Given text →
>> Begin
“I think that I will never see/ A poem as lovely as a tree,” Joyce Kilmer wrote in a 1913 poem titled “Trees.” It is a pithy distillation of the common observation that it is difficult to make art that outshines nature. Kilmer’s sentiment might rightly apply to Cross Pollination, a collaborative exhibition that spans institutions and centuries, to put artists in conversation with each other on the topic of ecology — and hummingbirds.
>> End
Extracted records →
>> Begin
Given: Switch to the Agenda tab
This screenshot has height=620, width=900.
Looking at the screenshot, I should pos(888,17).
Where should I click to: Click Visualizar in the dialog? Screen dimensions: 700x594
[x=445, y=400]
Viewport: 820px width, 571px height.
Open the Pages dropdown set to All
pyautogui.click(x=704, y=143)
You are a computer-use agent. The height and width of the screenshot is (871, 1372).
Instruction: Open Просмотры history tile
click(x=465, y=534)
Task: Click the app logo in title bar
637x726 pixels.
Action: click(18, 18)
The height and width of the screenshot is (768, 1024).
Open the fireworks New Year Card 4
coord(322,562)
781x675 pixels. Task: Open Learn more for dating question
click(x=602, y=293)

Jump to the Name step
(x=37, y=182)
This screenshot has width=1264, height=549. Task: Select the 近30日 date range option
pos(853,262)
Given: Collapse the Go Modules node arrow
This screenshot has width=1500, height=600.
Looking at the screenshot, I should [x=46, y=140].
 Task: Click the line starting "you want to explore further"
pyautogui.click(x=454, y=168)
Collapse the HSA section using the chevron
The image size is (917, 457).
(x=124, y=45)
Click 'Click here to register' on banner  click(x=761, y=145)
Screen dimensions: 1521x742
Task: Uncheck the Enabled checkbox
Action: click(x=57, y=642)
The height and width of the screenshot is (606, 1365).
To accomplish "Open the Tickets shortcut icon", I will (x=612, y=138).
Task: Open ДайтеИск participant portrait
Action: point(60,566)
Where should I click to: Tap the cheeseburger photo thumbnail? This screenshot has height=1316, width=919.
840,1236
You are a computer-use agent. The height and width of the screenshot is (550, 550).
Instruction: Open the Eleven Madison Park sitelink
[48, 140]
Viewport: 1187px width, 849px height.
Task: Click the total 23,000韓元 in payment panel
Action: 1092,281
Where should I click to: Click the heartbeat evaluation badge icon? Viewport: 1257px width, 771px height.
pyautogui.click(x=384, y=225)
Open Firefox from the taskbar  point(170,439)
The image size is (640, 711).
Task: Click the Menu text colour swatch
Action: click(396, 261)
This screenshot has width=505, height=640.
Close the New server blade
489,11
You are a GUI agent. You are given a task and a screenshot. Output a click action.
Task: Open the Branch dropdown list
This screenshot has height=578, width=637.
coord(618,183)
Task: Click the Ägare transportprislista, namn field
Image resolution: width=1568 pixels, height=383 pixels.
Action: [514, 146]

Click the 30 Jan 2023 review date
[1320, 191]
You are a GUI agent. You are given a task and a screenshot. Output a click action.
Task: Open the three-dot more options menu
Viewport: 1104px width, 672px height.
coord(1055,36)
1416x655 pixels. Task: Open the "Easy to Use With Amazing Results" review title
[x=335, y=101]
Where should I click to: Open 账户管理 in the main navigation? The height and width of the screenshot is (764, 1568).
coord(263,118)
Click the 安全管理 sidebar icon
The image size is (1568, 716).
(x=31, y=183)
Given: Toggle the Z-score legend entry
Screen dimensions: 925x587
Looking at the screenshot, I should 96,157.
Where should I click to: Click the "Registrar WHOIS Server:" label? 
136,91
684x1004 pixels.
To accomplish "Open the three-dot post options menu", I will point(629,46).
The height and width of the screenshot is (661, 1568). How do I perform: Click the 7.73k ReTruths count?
>> End
Exercises to complete →
1 - In one to three sentences, explain the purpose that the passage about the Cross Pollination exhibition gives for the show spanning institutions and centuries.
2 - According to the passage about the Cross Pollination exhibition, in what year did Joyce Kilmer write the poem "Trees"?

Solutions for each task →
1 - Cross Pollination spans institutions and centuries in order to put artists in conversation with each other on the topic of ecology, and on hummingbirds.

2 - 1913